When hurricane Katrina struck, the press and the public were quick to be outraged over Michael Brown’s poor performance as the director of FEMA. To this day, there is little reflection on the basic fact of life that a government bureaucracy is incapable of being a nimble, responsive agency. Those who rise to the top of these agencies rise because of their political connections and not because of their competence. The bureaucracy itself is by nature more interested in serving itself than in serving the public. And so in the case of Katrina, church groups and the Red Cross were far more responsive to the disaster than the government ever was.
If you ever played a sport on a team that lacked mature coaching and whose players were immature, the experience was painful. That team would look for scapegoats and would heap scorn on the player who had a poor performance in a clutch situation. Collectively, we are like drunken sports fans who seek to find one scapegoat rather than reflect on the deeper causes behind poor performances.
Similarly, day after day, pundits tell us that our problems can be solved by somehow stabilizing housing prices or forcing them up again. We are told that those who bought houses that they could not afford are victims. We are told that those who spent their home equity on new SUVs and vacations deserve bailouts. We are told that Wall Street and banks should be insulated from losses. We are told that we should elect a candidate who is illiterate about economics and has no record of accomplishing anything, because he acts presidential and promises hope. We are told that the same government that gave us the disaster of ethanol, can better figure out what will replace fossil fuels than can entrepreneurs. We are told by politicians who place their children in private schools that school choice is a bad thing. We are told that corporations like Wal-Mart, which make the lives of hundreds of millions better off, are evil; and that politicians who create problems and enrich themselves in the process are dedicated public servants.

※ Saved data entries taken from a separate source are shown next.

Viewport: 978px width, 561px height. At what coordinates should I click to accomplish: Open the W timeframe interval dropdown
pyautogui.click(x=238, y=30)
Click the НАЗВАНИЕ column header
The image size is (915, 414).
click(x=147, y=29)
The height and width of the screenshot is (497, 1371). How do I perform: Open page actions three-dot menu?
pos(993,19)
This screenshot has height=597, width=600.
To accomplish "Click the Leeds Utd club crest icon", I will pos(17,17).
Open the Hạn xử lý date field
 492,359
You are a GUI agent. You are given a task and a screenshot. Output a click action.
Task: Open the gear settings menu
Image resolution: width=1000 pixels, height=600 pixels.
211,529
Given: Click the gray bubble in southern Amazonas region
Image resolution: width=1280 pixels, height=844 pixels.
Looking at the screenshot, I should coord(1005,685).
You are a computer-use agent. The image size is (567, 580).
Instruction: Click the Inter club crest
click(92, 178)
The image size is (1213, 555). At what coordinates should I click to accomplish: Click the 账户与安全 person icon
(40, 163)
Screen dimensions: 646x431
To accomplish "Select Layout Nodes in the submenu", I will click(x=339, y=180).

And because much of the public believes some or all of the above, there is no way out of our current economic crisis. To be precise, there are ways out—just none that the public will consider. The public clearly would like to go on believing, until it no longer can, that it is the innocent victim of a bad economy of which it has no part in creating. And the other belief that goes with claiming innocence, is the belief that politicians who promise more of the same will provide a miracle solution that involves something other than our collective change of heart.
In their insightful and illuminating book Mobs, Messiahs and Markets William Bonner and Lila Rajiva observe:
If there is one thing we know about the sentiment of crowds, it is that they change. Today it is greed. Tomorrow it is fear. But rarely is it doubt. So when mass sentiment goes negative, it goes completely negative. People stop worrying about the return on their money and begin to be concerned about the return of their money.
It has been a long time since that sort of fiery comet has come around and people have forgotten the sense of awe and dread it inspires, as it announced the end of the world. They can’t quite imagine what that may be like. They will have to see it again for themselves. It is only a matter of time.
Even a cursory study of history reveals that most people who have ever walked this earth have experienced that “fiery comet.” Like Americans today most falsely proclaimed themselves as innocent. And like everyone who proclaims themselves as innocent we will seek for those to blame—foreign and domestic enemies that help bury our collective refusal to examine our false beliefs.